The new name for disease is COVID-19
World Health Organization says name met guidelines
It doesn’t exactly roll off the tongue. But global health authorities want you start calling humanity’s latest deadly coronavirus COVID-19.
World Health Organization Director General Tedros Adhanom Ghebreyesus announced the new name this week, which he said met guidelines among WHO, the World Organisation for Animal Health and the Food and Agriculture Organization of the United Nations.
“We had to find a name that did not refer to a geographical location, an animal, an individual or group of people, and which is also pronounceable and related to the disease,” the director general said. “Having a name matters to prevent the use of other names that can be inaccurate or stigmatizing. It also gives us a standard format to use for any future coronavirus outbreaks.”
Will it catch on with the public, which already has become accustomed to referring to the disease as coronavirus, after the family of pathogens that causes it?
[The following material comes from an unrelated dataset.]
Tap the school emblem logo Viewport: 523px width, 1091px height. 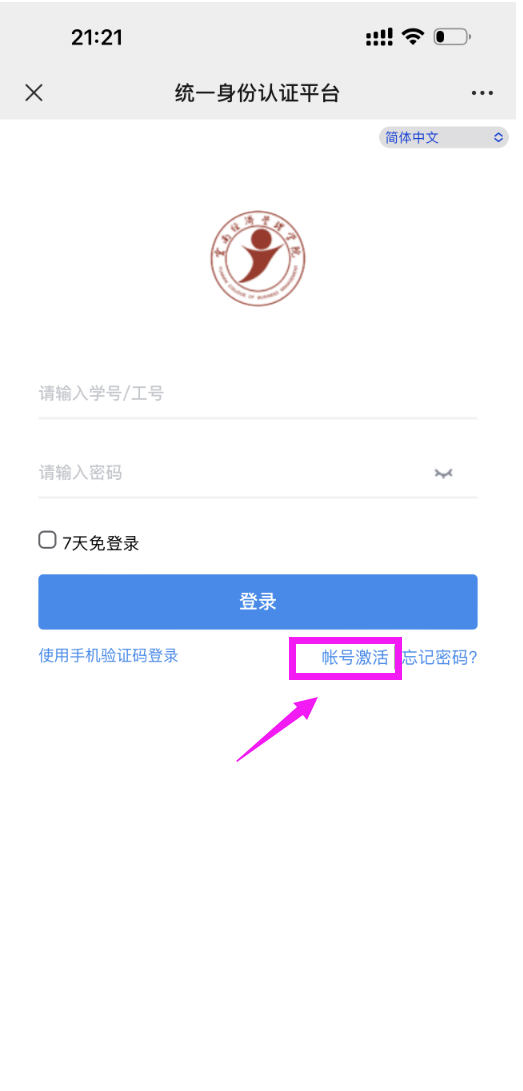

Well, the broader name also describes viruses that cause Severe Acute Respiratory Syndrome and Middle East Respiratory Syndrome,
better known as SARS and MERS.
But COVID-19? Really? The logic behind COVID-19 is that it stands for COrona VIrus Disease and the year, 2019, it emerged.
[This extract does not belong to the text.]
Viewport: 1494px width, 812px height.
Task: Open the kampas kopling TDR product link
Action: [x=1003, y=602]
“It’s a little clunky and not as evocative,” said Wendy E. Parmet, director of Northeastern University’s Center for Health Policy and Law. “But in some ways the purpose is to try not to be evocative and to give it the baggage and association of other diseases.”
Whatever happened to the colorful and descriptive terms of the past — plagues, poxes, scarlet and yellow fevers, sleeping sickness?
Parmet said often they predated the identification of the pathogen that causes them, emerging at a time when illnesses were associated with bad air or an imbalance of body fluids known as humors. Today, such colorful but imprecise terms might frustrate efforts to coordinate a global public health response.
“Historically, some of these terms have been used to cover a bunch of different things,” Parmet said. “The term ‘plague’ historically has been applied to many different diseases.”
Naming diseases after places or animals from which they might have originated is fraught for other reasons. It can cause economic harm to places or industries while fostering false assumptions about exposure risk.
“They’re trying to do them so as not to annoy any regional areas,” said Dr. Arnold S. Monto, professor of epidemiology and global public health at the University of Michigan. “It goes back to HIV, which emerged we think from Africa and was considered stigmatizing at that point. Africans didn’t like us saying it came from Africa.”
“It’s a little clunky and not as evocative. But in some ways the purpose is to try not to be evocative and to give it the baggage and association of other diseases.”
— Wendy E. Parmet, director of Northeastern University’s Center for Health Policy and Law
Regional disease names have continued — Zika, Ebola — but Monto said, “We’ve been getting more and more sensitive to that.”
Parmet noted that the 1918 global influenza epidemic often was referred to as Spanish flu, though it had nothing to do with the European country. But more importantly, associating diseases with regions can make local authorities reluctant to share information about emerging infectious diseases. There were concerns many were calling the coronavirus outbreak — oops, COVID-19 — Wuhan flu after the Chinese city where it first appeared.
“If a community or city worries if they’ll be tagged throughout history with the name of a disease, it increases their reluctance to coming forward and sharing with the world that there’s something going on here,” Parmet said.
Naming diseases after animals also is problematic — the term swine flu hurt the pork industry, and experts say it also can lead people to needlessly kill animals out of fear they will spread disease.
What about naming the diseases after people — like Parkinson’s, Alzheimer’s, Lou Gehrig’s disease, named after the pathologists who first described them or famous figures who were afflicted by them? Hansen’s disease, after all, was considered an improvement over the better-known but deeply stigmatized term leprosy.
But experts say that identifying diseases with people carries other problems.
“I don’t think people want to be associated with infectious disease,” Parmet said. “And some of the people you name it after have got their own baggage, or there are disputes about who recognized it first.”
Naming diseases is actually harder than it might seem, Parmet said, noting that companies spend lots of money on experts and focus groups to name their products.
“It’s hard come up with something that doesn’t sound bureaucratic but is not offensive or misleading in another language,” Parmet said.
However, COVID is also the name of an electronics company, covid.com. The company didn’t answer requests for comment about COVID-19.
COVID-19, it should be noted, refers to the disease, not the pathogen.
The International Committee on Taxonomy of Viruses, which is responsible for developing the official classification of viruses, has tentatively proposed naming the 2019 novel coronavirus SARS-CoV-2 because of its close similarity to the germ that causes SARS.
WHO came up with its new naming protocols in 2015, citing concerns that “the use of names such as ‘swine flu’ and ‘Middle East Respiratory Syndrome’ has had unintended negative impacts by stigmatizing certain communities or economic sectors.” Parmet said the benefits to public health and science of the new naming protocols outweigh their clunkiness.
“When we win in science, we lose in colorful prose,” Parmet said. “I think it’s a good bargain. COVID-19 might catch on, I suppose — no pun intended.”